Well, we're talking about the kind of modifications that ordinary, non-invasive, high-level methods, acting through the usual sensory channels, don't allow. For example, no amount of ordinary self-help could make someone unable to feel physical pain, or can let you multiply large numbers extremely quickly in the manner of a savant. Changing someone's sexual orientation is also, at best, extremely difficult and at worst impossible. We can't seem to get rid of confirmation bias, or cure schizophrenia, or change an autistic brain into a neurotypical brain (or vice versa). There are lots of things that one might want to do to a brain that simply don't happen as long as that brain is sitting inside a skull only receiving input through normal human senses.
Lists like that have a good chance of canceling out. That is, there are a bunch of ways people disagree with you because they're talking about something else.
You can make volunteers out of your own copies. As long as the modified people aren't too smart, it's safe keep them in a sandbox and look through the theoretical work they produce on overdrive.

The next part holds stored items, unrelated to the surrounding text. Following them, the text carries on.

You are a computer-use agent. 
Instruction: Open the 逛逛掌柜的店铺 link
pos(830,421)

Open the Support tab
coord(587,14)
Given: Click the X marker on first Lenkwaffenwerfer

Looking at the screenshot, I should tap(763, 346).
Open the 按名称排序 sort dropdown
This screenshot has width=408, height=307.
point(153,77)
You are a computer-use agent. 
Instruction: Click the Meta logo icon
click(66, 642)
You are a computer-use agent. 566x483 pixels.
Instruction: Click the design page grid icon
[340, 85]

AI boxes are pretty dangerous.
(I agree that "as long as the modified people aren't too smart" you're safe, but we are hacking on minds that will probably be able to hack on themselves, and possibly recursively self-improve if they decide, for instance, that they don't want to be shut down and deleted at the end of the experiment. I'm pretty strongly motiviated not to risk insanity by trying dangerous mind-hacking experiments, but I'm not going to be deleted in a few minutes.)
Difficult question. I believe those links are relevant, but your formulation also implies the threat of an arms race.

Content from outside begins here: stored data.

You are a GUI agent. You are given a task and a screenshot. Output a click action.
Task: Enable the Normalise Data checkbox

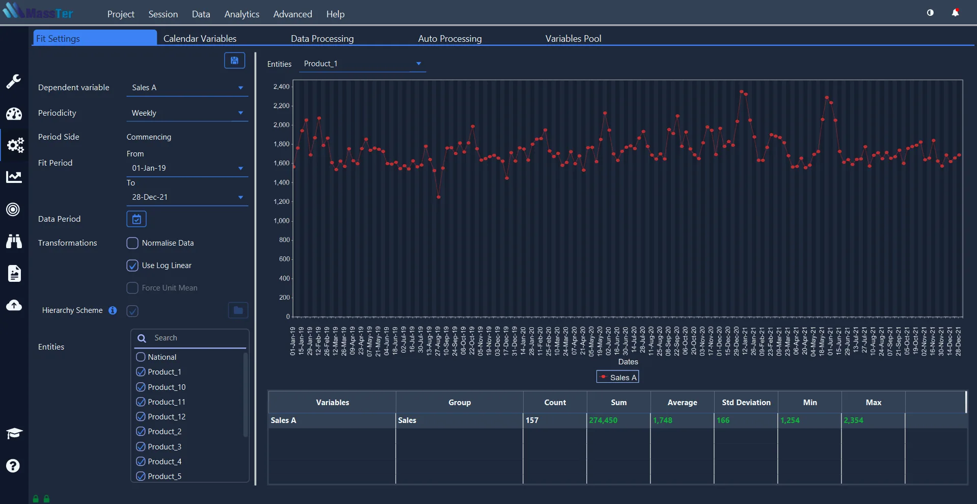click(x=132, y=243)
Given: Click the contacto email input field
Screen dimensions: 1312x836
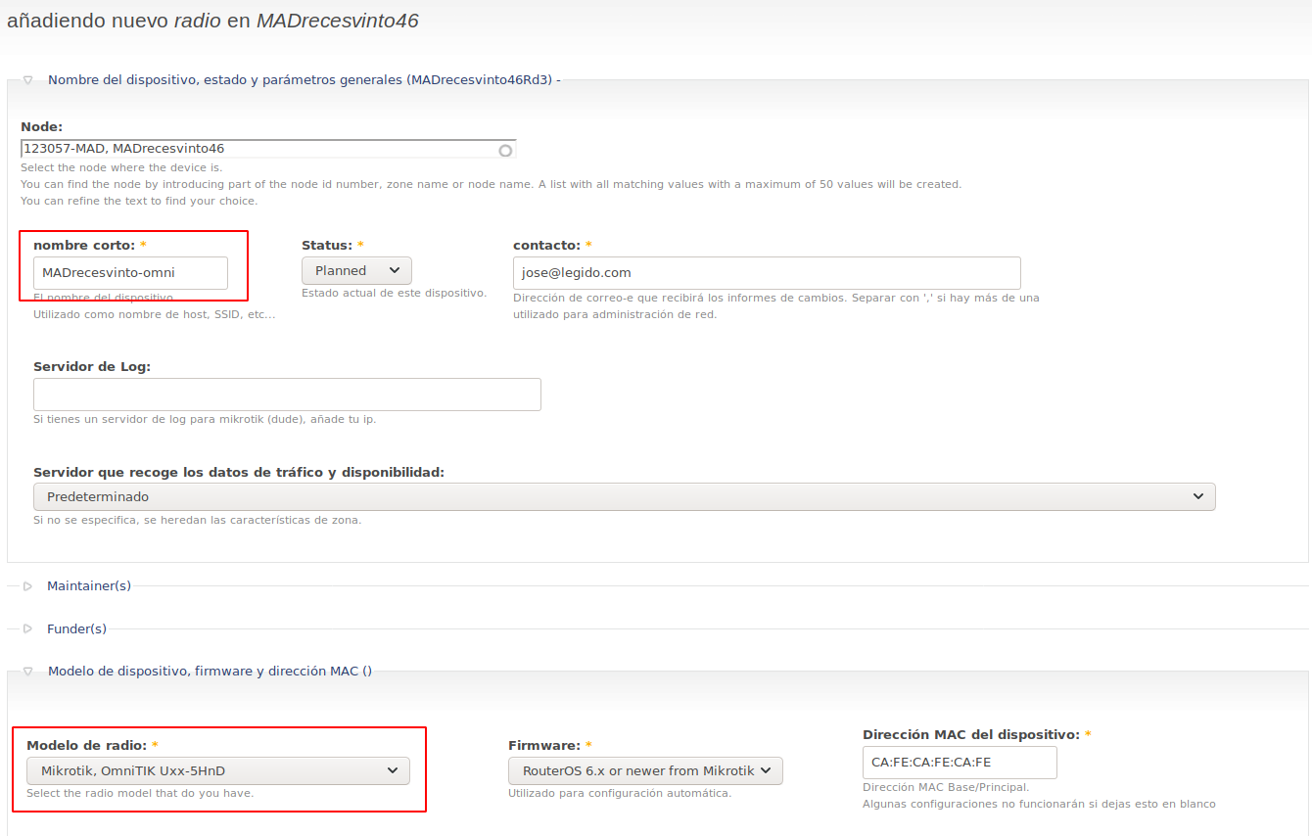Looking at the screenshot, I should [x=766, y=273].
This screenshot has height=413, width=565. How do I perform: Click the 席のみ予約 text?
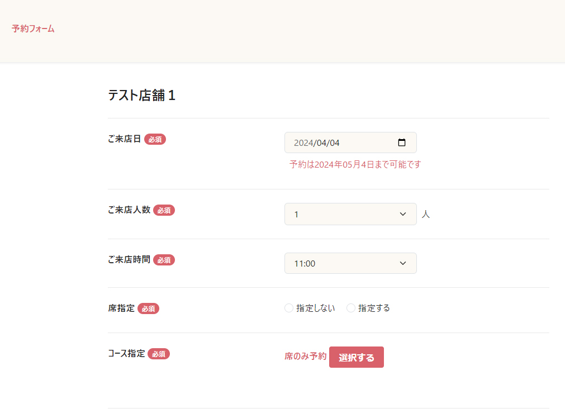305,357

My best shot for now would be this: avoid self-modification. The top priority right now is defending people from the potential harmful effects of this thing you created, because someone less benevolent might stumble upon it soon. Find people who share this sentiment and use the speedup together to think hard about the problem of defense.
Perhaps an "anti arms race" would be a more accurate notion. ie, in once sense, waiting for the mathematics of FAI to be solved would be preferable. Would be safer to get to a point that we can mathematically ensure that the thing will be well behaved.
On the other hand, while waiting, how many will suffer and die irretrievably? If the cost for waiting was much smaller, then the answer of "wait for the math and construct the FAI rather than trying to patchwork update a spaghetti coded human mind" would be, to me, the clearly preferable choice.
Even given avoiding self modification, massive speedup would still correspond to significant amount of power. We already know how easily humans... change... with power. And when sped up, obviously people not sped up would seem different, "lesser"... helping to reinforce the "I am above them" sense. One might try to solve this by figuring out how to self modify enough to, well, not to that. But self modification itself being a starting point for, if one does not do it absolutely perfectly, potential disaster, well...
Anyways, so your suggestion would basically be "only use the power to, well, defend against the power" rather than use it to actually try to fix some of the annoying little problems in the world (like... death and and and and and... ?)
FAI is one possible means of defense, there might be others.
You shouldn't just wait for FAI, you should speed up FAI developers too because it's a race.
I think the strategy of developing a means of defense first has higher expected utility than fixing death first, because in the latter case someone else who develops uploading can destroy/enslave the world while you're busy fixing it.